GPA believes the project will be environmentally and culturally sensitive as the contractor will have to adhere to strict building codes, among other standards.

Guam – With a solar farm slated to be built along Route 15 near the Pagat area, some landowners have expressed concerns about its proximity to a historical and archeological site.

We met with the Guam Power Authority to get a better understanding of the project.

Any mention of construction near the Pagat area in Mangilao certainly evokes memories of a time when the military had proposed to build a live fire training range complex overlooking the site. That proposal was scrapped after numerous protests and even a lawsuit by a grassroots organization who eventually prevailed.

And now another proposal for construction of a solar farm in the area is bringing flashbacks for some residents and landowners who expressed some of those concerns at a Guam Land Use Commission board meeting last week.

But the Guam Power Authority is touting the project as culturally and environmentally sensitive since the contractor who will build the solar farm will have to adhere to strict building standards.

“They are going to not use the entire site and are gonna be very respectful of using the natural contours of the land and also to avoid large and specific areas where there may be some culturally significant archeological assets,” said John Cruz, acting GM for GPA.
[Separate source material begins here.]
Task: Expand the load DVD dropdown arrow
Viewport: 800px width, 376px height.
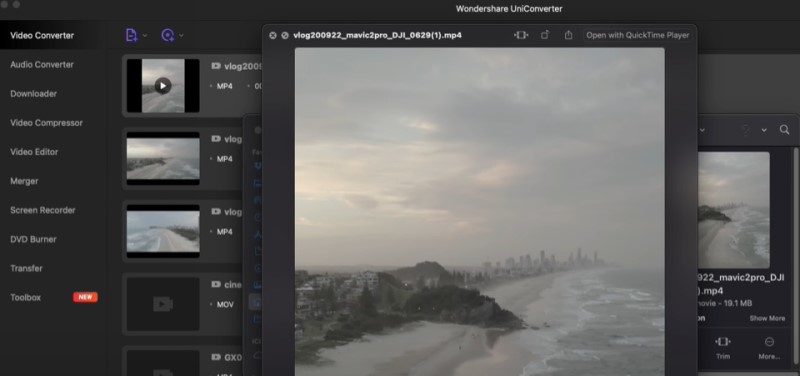Action: coord(181,35)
Cruz is referring to Kepco and LG CNS, the vendor contracted to build the solar farm on property they own along Rt. 15. While GPA has no control over the site of the solar farm project, the proposed area is a location they support and agree is ideal.
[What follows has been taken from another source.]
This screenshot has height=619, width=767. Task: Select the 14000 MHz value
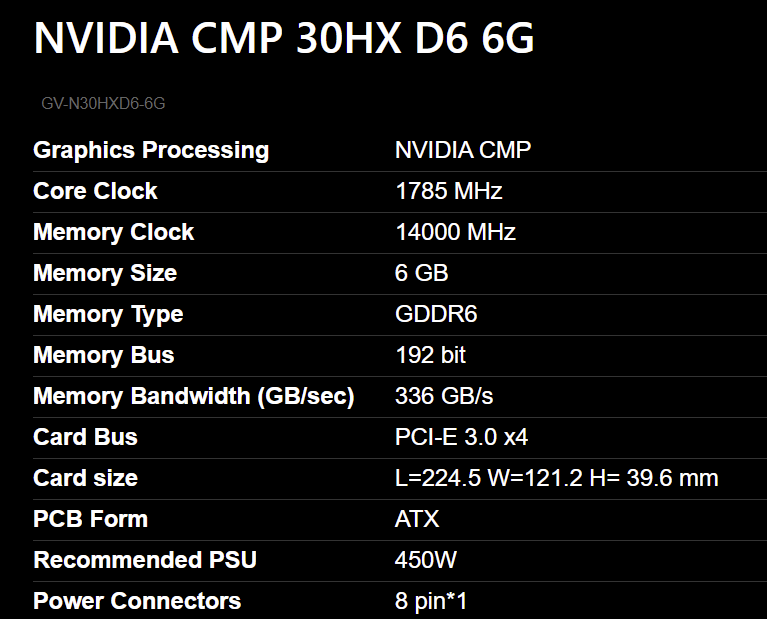(456, 232)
The project hasn’t yet received a stamp of approval as ultimately, the decision rests with the GLUC which will have to grant a conditional use permit.

“We support this project and we also support the process of the Guam Land Use Commission and it’s their purview to look at this and provide the approval of the conditional land use,” said Cruz.

The project itself is for a 25-year contract for Kepco and LG CNS to provide 60mw of solar energy to GPA. According to GPA Spokesman Art Perez, 60mw will provide enough energy to supply power to areas of Dededo, Yigo and portions of Mangilao.

The contract is also expected to save GPA about $80 million. That’s because the rate of energy being provided will cost just 12 cents per kilowatt hour.

“With this contract for 25 years, it’s almost constant. It’s about a one percent escalation rate. But we’ve seen from $11 a barrel all the way to $140 a barrel,” noted Cruz in reference to the price of oil.

While the GLUC weighs the various impacts the project may have, the good news is GPA continues to explore renewable energy options for the island.

“We believe we can put more renewable energy in. It won’t be a technical problem to put in more renewables, it’s a matter of does it make economic sense. If it makes economic sense, we’ll do it,” Cruz explained.

Another neat feature of the 25 year contract with Kepco and LG CNS, according to Cruz, is that if the project does not provide the energy as contracted, the company does not get paid. Cruz notes this provides incentive for the contractor to ensure the project is done right.